Perjalanan ibadah Haji

Oleh HA Yani Wahid

Sumber : Harian Republika Kolom Hikmah


Perjalanan ibadah haji bisa juga dikatakan sebagai perjalanan memenuhi panggilan Nabi Ibrahim atas perintah Allah (Al-Haj: 27). Panggilan itu diteruskan oleh Nabi Muhammad saw. Kata Beliau, "Wahal manusia, Allah telah mewajibkanmu untuk melaksanakan ibadah haji. Kalian harus melaksanakannya." (HR Muslim).

Seseorang yang bersiap pergi haji, harus menetapkan dalam hatinya bahwa tujuan ibadah ini semata-mata memperoleh kebahagiaan llahiyah serta anugerah yang akan diraihnya di hari kemudian. Tidak seharusnya seorang calon haji memiliki motif-motif lain, misalnya mencari kemasyhuran, bangga diri, dan seterusnya.

Allah berfirman, "Barangsiapa mengejar kemegahan dunia dan kemasyhurannya, Kami beri ganjaran atas perbuatannya, dan mereka tidak dirugikan di dalamnya. Tetapi di akhirat, bagian mereka tinggallah api neraka. Tidak berguna hasil pekerjaannya di dunia. Dan sia-sialah amalnya." (Hud: 15-16).

Kita harus menempatkan perjalanan haji sebagai panggilan ketakwaan. Diharapkan, orang yang telah bergelar haji bisa semakin takwa dalam cara hidupnya. Dengan kata lain, kita harus membudayakan takwa dalam kehidupan sehari-hari.

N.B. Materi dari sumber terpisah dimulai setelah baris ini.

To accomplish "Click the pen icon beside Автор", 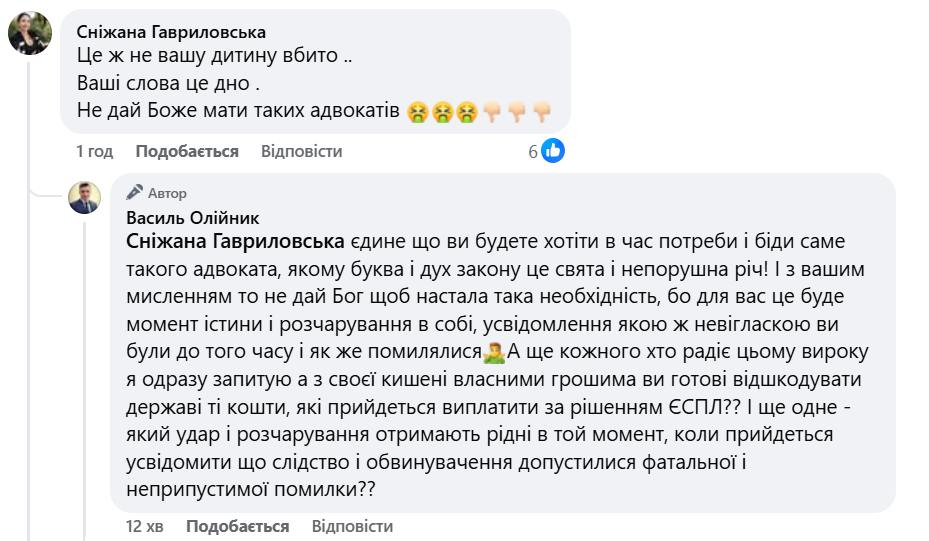I will pyautogui.click(x=134, y=193).
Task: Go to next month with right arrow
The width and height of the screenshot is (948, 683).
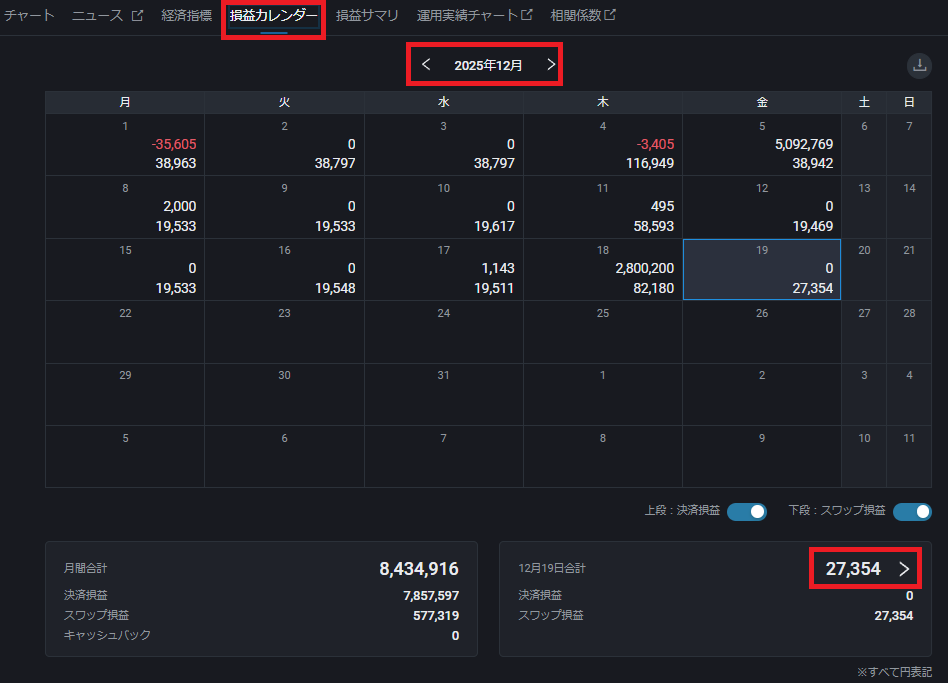Action: pyautogui.click(x=550, y=65)
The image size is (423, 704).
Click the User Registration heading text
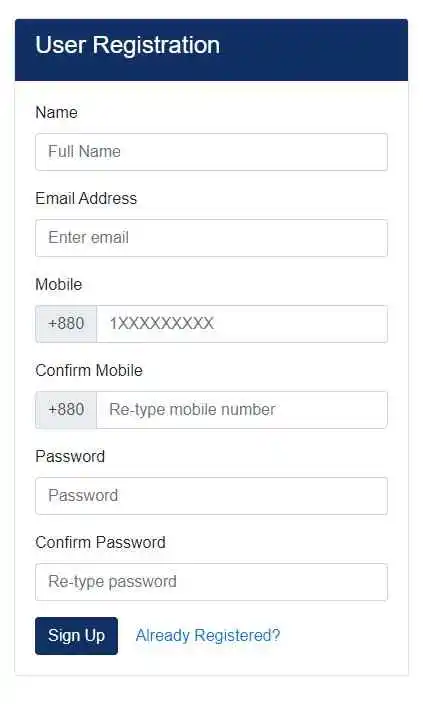click(128, 45)
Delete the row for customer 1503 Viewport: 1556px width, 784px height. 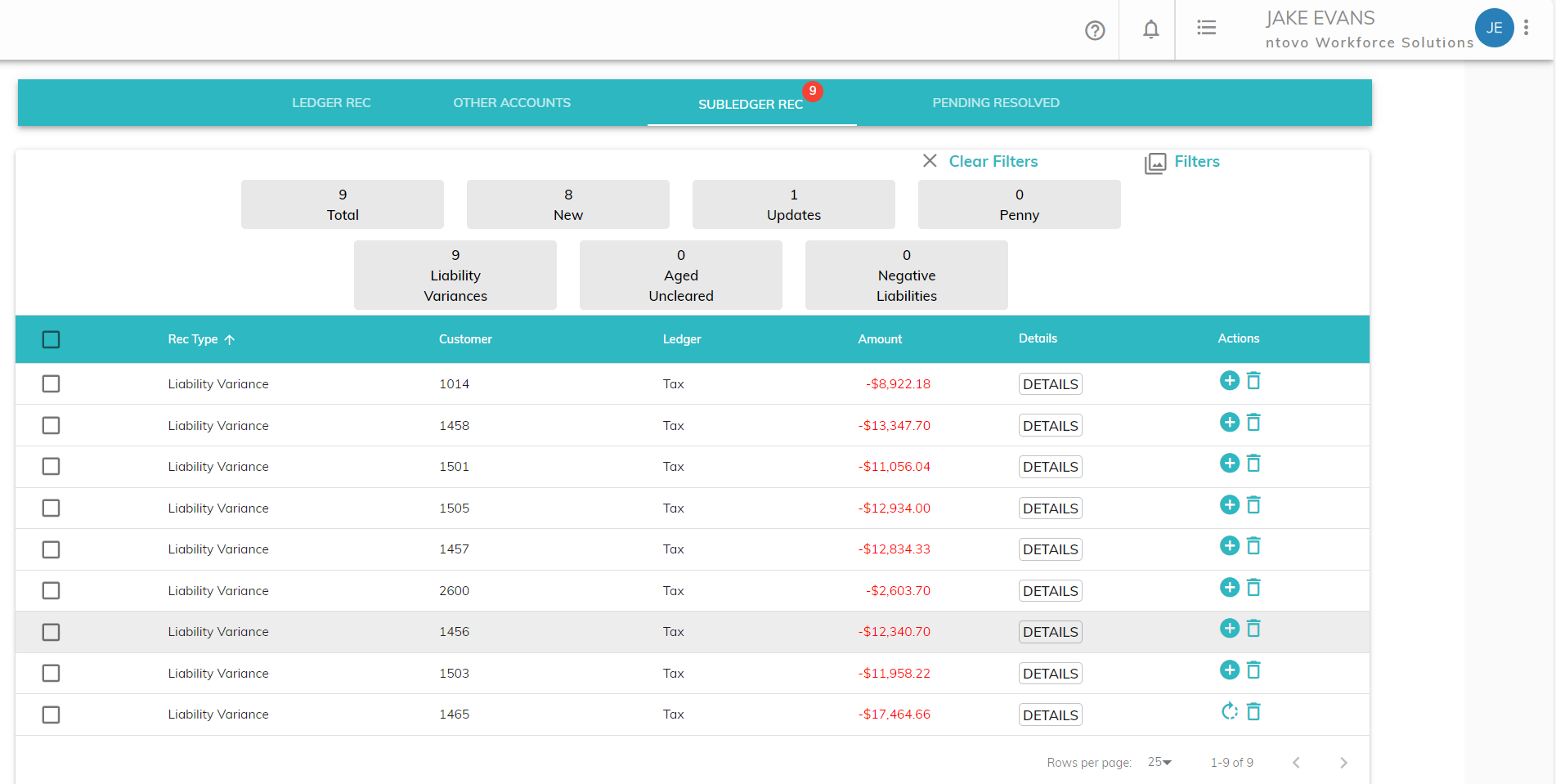(x=1253, y=670)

Pembudayaan takwa itu menjadi relevan kita angkat, terlebih setelah tertulis secara eksplisit dalam GBHN kita. Membudayakan berarti di mulai dari kesadaran dan pemahaman kita masing-masing. Budaya takwa tidak dapat dipaksakan terhadap siapa pun, melainkan hanya dapat dimasyarakatkan agar hidup dan tumbuh subur dalam masyarakat, menjadi pandangan yang dihayati dalam sikap dan perilaku. Intinya adalah bersikap dan berperilaku mulia sebagaimana dipesankan dalam.Alquran.

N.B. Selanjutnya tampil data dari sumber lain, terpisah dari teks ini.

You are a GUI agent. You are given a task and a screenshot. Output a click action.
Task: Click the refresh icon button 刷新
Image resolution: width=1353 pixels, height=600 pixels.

Pembudayaan takwa merupakan hal yang sangat penting, mengingat nilai takwa itu menurut Alquran adalah sebuah dasar kemanusiaan yang menyatukan berbagai warna kulit, ras atau keturunan, dalam satu keluarga Allah. Allah menjelaskan, "Kami menciptakan kamu dari pria dan wanita, dan membuat kamu bersuku-suku dan berbangsa-­bangsa, agar kamu saling mengenal. Sesungguhnya yang paling mulia di sisi Allah adalah yang paling takwa di antara kamu." (Al-Hujurat: 13).

Di sini Alquran meletakkan kriteria paling objektif dalam hubungan antara bangsa, ras, suku maupun hubungan antar individu, yaitu takwa. Kriteria ini menjadikan hidup lebih dinamis, karena membuat orang berlomba-lomba dalam berbuat kebaikan (fastabiqul khairot).

Ketakwaan sebagai ajaran can cita-cita, secara konsisten perlu kita kembangkan, dan para jamaah haji sebagai lapisan masyarakat yang relatif tergolong lebih mampu dari yang lain diharapkan tampil sebagai pelopornya. Yaitu mempelopori tradisi-tradisi mulia di tengah-tengah masyarakatnya.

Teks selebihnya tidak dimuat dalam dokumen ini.